[Recorded data — start]

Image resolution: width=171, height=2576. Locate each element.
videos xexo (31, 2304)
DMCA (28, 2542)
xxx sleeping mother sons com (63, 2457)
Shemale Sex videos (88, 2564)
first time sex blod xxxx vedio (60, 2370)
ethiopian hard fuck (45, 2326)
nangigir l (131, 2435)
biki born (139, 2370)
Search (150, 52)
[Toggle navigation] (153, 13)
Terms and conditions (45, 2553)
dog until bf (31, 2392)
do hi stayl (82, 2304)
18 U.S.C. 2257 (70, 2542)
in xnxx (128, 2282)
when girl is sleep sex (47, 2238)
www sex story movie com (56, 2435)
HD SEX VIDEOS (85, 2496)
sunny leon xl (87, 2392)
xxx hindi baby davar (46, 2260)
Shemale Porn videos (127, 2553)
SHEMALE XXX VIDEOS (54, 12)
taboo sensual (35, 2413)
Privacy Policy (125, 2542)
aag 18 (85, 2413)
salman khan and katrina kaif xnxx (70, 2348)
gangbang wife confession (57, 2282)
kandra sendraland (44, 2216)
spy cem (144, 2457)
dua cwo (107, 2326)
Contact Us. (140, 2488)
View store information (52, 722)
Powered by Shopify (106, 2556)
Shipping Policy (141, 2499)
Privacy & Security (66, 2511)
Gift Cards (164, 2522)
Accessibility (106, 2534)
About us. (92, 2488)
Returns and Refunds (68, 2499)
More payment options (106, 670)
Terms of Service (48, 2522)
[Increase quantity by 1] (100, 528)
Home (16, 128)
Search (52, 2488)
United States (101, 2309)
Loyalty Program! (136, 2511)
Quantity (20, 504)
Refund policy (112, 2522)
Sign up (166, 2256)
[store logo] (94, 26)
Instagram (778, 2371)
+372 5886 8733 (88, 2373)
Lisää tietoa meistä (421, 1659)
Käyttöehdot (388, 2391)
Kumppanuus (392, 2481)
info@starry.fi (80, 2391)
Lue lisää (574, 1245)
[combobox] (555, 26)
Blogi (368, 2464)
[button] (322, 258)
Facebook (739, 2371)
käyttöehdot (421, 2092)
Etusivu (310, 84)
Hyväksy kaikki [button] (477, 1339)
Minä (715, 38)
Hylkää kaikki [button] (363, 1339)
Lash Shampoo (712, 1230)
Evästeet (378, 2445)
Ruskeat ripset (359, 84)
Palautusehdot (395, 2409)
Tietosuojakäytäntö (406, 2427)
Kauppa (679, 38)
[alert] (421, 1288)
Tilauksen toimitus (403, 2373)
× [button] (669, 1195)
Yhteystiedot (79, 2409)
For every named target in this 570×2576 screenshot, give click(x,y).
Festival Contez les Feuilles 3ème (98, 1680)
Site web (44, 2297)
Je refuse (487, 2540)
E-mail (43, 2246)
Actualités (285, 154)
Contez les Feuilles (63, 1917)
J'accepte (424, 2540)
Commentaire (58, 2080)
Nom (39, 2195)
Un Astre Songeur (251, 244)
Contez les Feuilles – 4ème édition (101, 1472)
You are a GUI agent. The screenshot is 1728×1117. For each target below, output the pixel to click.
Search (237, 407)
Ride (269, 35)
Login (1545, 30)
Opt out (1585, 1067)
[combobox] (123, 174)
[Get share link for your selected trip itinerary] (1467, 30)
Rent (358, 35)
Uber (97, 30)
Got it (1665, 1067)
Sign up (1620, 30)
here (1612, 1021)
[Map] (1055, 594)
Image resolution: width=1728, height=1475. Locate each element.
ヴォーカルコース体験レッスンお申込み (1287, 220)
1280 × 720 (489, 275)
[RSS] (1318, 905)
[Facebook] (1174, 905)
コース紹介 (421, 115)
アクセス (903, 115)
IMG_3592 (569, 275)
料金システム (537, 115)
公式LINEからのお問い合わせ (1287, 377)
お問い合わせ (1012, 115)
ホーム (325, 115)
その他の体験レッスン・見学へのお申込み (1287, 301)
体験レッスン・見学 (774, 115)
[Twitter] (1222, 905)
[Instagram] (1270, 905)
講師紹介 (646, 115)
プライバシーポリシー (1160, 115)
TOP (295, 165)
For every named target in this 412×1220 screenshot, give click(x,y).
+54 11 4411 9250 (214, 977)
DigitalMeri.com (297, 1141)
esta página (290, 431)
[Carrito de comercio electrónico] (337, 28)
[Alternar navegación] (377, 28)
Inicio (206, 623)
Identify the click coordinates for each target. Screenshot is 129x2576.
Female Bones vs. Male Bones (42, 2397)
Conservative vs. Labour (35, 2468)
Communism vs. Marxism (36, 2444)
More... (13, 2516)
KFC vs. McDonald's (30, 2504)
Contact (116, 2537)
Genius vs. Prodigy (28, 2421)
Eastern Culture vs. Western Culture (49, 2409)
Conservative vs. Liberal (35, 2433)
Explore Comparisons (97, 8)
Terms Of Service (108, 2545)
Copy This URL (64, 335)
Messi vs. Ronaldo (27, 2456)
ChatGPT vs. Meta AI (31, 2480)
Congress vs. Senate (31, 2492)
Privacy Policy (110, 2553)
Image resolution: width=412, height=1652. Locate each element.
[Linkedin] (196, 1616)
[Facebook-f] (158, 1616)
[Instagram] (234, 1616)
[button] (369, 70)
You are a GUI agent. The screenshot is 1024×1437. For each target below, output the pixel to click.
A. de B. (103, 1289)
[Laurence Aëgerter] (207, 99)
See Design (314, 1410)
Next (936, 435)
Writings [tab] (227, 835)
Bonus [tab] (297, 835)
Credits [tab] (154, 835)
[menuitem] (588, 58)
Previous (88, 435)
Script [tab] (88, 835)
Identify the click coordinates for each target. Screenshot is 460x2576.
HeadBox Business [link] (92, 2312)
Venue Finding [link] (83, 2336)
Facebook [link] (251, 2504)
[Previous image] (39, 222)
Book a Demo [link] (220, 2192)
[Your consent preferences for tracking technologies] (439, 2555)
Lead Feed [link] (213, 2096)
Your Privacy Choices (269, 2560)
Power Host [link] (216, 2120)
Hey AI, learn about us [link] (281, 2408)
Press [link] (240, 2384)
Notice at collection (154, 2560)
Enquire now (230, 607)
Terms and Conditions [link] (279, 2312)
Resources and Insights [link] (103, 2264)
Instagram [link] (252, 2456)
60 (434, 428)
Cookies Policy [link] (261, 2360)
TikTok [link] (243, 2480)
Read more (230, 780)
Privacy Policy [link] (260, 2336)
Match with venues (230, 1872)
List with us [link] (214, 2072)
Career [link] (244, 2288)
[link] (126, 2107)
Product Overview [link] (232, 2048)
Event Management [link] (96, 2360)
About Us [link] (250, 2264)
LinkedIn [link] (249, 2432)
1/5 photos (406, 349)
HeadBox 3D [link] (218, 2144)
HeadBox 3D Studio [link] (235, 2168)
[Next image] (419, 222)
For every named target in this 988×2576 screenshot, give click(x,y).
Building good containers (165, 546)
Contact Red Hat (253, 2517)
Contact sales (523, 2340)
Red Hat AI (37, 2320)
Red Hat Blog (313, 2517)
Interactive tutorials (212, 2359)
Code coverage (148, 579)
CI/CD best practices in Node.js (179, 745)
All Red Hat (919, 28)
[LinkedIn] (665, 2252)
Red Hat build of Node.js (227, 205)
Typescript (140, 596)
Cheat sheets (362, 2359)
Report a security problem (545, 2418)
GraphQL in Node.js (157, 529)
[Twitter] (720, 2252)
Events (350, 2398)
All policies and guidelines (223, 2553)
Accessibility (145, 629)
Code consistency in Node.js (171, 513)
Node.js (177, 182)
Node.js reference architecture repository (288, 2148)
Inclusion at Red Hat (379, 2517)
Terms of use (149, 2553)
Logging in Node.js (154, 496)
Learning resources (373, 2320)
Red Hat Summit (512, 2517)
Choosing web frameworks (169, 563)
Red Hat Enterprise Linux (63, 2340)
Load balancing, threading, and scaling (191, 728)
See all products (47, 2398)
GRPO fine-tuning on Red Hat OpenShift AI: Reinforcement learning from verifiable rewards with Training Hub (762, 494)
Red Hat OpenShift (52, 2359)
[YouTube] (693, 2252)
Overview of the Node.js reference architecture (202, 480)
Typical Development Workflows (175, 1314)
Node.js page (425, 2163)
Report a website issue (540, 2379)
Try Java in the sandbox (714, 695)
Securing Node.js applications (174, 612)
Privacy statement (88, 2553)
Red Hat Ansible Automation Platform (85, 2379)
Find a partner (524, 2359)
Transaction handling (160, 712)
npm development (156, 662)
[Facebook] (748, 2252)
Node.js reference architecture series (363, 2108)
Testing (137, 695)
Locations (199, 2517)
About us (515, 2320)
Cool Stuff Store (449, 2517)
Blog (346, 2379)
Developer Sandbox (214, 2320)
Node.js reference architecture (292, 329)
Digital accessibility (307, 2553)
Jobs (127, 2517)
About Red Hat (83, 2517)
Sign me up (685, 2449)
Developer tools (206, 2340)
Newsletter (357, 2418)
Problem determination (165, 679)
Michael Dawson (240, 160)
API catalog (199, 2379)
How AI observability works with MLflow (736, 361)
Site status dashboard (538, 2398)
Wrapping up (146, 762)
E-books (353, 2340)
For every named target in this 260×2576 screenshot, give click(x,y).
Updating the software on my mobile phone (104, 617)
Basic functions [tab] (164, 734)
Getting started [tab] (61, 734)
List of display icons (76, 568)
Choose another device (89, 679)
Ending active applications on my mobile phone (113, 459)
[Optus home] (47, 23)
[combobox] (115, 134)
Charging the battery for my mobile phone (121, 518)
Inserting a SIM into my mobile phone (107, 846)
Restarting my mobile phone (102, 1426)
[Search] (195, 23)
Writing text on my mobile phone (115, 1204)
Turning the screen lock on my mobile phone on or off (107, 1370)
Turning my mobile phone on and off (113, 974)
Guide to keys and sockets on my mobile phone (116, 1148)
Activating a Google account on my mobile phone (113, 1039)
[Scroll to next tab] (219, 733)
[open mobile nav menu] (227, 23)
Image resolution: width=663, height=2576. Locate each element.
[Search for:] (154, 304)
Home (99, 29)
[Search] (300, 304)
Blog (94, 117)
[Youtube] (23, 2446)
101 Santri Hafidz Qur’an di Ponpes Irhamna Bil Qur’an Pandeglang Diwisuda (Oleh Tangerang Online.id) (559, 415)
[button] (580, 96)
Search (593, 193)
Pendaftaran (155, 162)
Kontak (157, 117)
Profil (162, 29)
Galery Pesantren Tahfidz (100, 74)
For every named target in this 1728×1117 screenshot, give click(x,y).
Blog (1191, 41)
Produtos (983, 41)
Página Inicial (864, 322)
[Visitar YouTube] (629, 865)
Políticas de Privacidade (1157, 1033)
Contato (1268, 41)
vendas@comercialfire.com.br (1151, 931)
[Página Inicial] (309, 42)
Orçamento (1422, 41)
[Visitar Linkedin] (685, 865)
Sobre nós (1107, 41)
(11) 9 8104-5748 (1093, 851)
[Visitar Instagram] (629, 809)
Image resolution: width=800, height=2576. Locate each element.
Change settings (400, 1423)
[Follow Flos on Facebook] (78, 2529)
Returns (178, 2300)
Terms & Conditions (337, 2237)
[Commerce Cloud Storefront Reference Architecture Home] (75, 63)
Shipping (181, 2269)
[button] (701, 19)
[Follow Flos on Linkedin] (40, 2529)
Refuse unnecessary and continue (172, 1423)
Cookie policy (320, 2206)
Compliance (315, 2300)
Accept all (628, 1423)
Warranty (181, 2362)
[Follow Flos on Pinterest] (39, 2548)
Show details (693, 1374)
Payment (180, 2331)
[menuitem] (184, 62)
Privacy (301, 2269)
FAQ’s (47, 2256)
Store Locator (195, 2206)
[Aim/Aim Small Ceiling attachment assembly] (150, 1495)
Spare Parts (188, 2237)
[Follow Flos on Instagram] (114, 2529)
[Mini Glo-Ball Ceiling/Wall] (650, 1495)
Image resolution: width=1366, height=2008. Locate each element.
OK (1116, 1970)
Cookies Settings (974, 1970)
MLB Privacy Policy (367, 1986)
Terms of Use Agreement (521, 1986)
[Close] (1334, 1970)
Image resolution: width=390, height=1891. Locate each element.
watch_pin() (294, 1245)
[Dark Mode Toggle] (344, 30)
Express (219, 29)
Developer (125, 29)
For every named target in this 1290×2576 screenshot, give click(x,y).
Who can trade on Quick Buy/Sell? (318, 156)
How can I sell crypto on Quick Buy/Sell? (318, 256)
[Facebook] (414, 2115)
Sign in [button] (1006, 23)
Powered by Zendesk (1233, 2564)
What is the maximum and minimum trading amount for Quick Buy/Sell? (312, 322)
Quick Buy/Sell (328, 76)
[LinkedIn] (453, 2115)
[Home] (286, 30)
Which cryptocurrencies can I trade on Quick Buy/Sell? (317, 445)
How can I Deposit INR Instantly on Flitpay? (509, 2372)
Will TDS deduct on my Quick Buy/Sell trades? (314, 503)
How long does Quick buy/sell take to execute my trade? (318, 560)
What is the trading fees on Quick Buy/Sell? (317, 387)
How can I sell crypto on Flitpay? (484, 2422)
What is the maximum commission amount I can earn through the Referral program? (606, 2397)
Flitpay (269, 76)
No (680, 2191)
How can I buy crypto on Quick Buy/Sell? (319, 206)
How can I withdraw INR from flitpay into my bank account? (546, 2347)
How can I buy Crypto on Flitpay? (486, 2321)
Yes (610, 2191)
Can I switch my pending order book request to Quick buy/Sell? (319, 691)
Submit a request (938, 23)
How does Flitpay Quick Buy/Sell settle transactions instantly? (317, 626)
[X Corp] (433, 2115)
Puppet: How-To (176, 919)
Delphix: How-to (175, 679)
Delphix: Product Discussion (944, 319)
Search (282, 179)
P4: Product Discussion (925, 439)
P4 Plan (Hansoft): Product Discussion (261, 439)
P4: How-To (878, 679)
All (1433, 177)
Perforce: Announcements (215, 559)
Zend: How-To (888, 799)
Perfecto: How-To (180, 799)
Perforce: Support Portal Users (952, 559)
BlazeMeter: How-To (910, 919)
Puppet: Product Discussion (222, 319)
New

[Recorded data — finish]

> **Your task**: Begin with the line that has "Turning the screen" in the listing above and end after the line that has "Search (593, 193)"; output those lines exactly.

> **Response to the exercise**:
Turning the screen lock on my mobile phone on or off (107, 1370)
Turning my mobile phone on and off (113, 974)
Guide to keys and sockets on my mobile phone (116, 1148)
Activating a Google account on my mobile phone (113, 1039)
[Scroll to next tab] (219, 733)
[open mobile nav menu] (227, 23)
Image resolution: width=663, height=2576. Locate each element.
[Search for:] (154, 304)
Home (99, 29)
[Search] (300, 304)
Blog (94, 117)
[Youtube] (23, 2446)
101 Santri Hafidz Qur’an di Ponpes Irhamna Bil Qur’an Pandeglang Diwisuda (Oleh Tangerang Online.id) (559, 415)
[button] (580, 96)
Search (593, 193)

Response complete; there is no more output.